To get this feature, you must upgrade your Virtual Warehouse to this release 1.6.1-b258 that
has runtime 2023.0.13.0-20 (released Feb 7, 2023). You must also set the Impala catalogd
enable_reload_events to true. Newly created Virtual Warehouses
use Impala version 2023.0.13.0-20, which has this feature enabled by default. For more
information, including how to disable this feature, see Disabling metadata synchronization.
This enhancement does not synchronize metadata when you refresh tables or invalidate metadata from a Data Hub cluster.
Apache Iceberg GA in CDW
This release introduces the general availability of ACID transactions with Iceberg v2 tables from Hive in CDW Runtime 2023.0.13.0-20 (released 2023-2-7)). CDW Runtime 2022.0.12.0-90 (released 2022-12-13), introduced the general availability of ACID transactions with Iceberg V2 tables from Impala. You can run Apache Iceberg ACID transactions within some of the key data services in the Cloudera Data Platform (CDP) public cloud (AWS and Azure), including Cloudera Data Warehouse. From Hive or Impala, you use Apache Iceberg features in CDW, which include time travel, create table as select, and schema and partition evolution.
To access these features, create a new Virtual Warehouse or upgrade an existing one.
Support for Iceberg tables in Avro (Preview)
In this release, you can read Iceberg tables in Avro from Impala. There is a related known issue with using the DECIMAL data type in Avro this release.
Reading Iceberg tables in Avro format from Impala is available as a technical preview. Cloudera recommends that you use this feature in test and development environments. It is not recommended for production deployments.
Enhanced Iceberg support for materialized views
In this release, you can create a materialized view of an Iceberg V1 or V2 table based on an existing Hive table or an Iceberg table. Automatic rewriting of the materialized view occurs under certain conditions.

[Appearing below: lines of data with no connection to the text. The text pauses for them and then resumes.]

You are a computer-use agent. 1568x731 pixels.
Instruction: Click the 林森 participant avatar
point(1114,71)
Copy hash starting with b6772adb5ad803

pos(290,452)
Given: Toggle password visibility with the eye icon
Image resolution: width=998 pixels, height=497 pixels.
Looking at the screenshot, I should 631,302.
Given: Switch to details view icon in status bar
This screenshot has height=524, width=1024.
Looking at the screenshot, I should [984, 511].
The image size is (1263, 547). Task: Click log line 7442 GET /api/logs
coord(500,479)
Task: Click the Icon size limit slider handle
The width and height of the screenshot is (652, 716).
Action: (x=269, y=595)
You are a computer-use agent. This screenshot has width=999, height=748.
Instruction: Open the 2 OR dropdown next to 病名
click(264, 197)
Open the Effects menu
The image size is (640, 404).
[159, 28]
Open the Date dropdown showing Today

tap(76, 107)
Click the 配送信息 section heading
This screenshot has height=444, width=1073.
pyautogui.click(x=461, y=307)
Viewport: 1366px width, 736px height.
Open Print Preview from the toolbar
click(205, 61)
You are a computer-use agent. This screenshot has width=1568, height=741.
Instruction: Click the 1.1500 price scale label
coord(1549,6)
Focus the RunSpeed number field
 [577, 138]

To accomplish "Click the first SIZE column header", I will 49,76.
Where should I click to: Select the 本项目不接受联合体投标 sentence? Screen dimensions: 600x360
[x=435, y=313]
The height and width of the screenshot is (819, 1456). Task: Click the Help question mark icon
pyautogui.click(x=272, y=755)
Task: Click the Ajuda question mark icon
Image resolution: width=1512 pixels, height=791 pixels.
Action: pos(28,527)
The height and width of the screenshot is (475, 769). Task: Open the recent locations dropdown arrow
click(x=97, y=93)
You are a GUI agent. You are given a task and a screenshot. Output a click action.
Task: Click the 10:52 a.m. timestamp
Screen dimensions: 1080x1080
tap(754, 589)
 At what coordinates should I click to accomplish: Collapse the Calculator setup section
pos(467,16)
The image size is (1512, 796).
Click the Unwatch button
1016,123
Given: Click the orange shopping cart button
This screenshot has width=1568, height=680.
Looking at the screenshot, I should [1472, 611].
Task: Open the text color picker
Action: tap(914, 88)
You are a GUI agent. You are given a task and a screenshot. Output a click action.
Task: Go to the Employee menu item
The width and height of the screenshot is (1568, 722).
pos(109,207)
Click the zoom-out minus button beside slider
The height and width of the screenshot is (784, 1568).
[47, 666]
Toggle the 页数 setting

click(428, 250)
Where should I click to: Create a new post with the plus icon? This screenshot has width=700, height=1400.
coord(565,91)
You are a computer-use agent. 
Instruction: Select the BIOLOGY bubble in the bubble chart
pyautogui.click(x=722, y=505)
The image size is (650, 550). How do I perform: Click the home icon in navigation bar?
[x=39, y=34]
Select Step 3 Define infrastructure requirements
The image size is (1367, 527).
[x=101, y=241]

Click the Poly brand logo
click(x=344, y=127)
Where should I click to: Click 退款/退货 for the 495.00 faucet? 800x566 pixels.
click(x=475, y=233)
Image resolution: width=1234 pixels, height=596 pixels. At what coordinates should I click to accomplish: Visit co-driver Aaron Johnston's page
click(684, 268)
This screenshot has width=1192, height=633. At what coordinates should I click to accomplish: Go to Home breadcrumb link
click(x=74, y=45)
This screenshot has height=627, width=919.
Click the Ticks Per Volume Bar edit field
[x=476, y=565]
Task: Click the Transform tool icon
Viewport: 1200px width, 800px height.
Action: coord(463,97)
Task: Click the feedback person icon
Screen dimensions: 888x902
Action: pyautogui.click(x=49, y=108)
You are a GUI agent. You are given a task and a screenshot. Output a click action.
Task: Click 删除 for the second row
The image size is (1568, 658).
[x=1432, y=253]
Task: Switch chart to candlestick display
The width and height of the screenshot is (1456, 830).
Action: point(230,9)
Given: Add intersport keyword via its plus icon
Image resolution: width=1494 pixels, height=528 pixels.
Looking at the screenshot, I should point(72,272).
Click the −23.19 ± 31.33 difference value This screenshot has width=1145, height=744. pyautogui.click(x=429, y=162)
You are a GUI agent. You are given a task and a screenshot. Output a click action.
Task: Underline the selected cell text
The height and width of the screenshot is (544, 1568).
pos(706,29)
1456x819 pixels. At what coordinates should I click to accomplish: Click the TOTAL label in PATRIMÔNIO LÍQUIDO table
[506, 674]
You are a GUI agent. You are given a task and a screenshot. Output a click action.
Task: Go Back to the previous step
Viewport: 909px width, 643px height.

Iceberg load data inpath feature
From Impala, you can now load data into an Iceberg table using the load data inpath feature.
Querying Data Hub Kudu tables from an Impala Virtual Warehouse using Kudu
After configuring an Impala Virtual Warehouse to connect to Kudu, you can create Kudu tables using Impala clients, such as Hue, the Impala shell, or JDBC/ODBC. You can also ingest data using Spark/NiFi and query using Impala.
Flexible allow lists for Kubernetes cluster and load balancer
- Enable IP CIDR for Kubernetes cluster
- Enable IP CIDRs for the load balancer
This release of Cloudera Data Warehouse includes the following new Impala features:
- Binary support: Impala now supports BINARY columns for all table formats except Kudu. See the BINARY support topic for more information on using this arbitrary-length byte array data type in CREATE TABLE and SELECT statements.
- ALTER VIEW support: Before this release, altering only the VIEW definition, VIEW
name, and owner was supported. Impala now supports altering the table properties of a VIEW by using
- Push down date literals to Kudu scanner: Impala now allows creating and pushing down Kudu predicates from the DATE type.
select * from functional_kudu.date_tbl where date_col = DATE "1970-01-01"; PLAN-ROOT SINK | 00:SCAN KUDU [functional_kudu.date_tbl] kudu predicates: date_col = DATE '1970-01-01' row-size=12B cardinality=1 ---- DISTRIBUTEDPLAN PLAN-ROOT SINK | 01:EXCHANGE [UNPARTITIONED] | 00:SCAN KUDU [functional_kudu.date_tbl] kudu predicates: date_col = DATE '1970-01-01' row-size=12B cardinality=1
- Fix untracked memory in KRPC: Improved memory estimation of queries by accounting for untracked memory in KrpcDataStreamSender.
- Redhat UBI8 images: To address multiple CVEs, Impala images are built using UBI8 base image.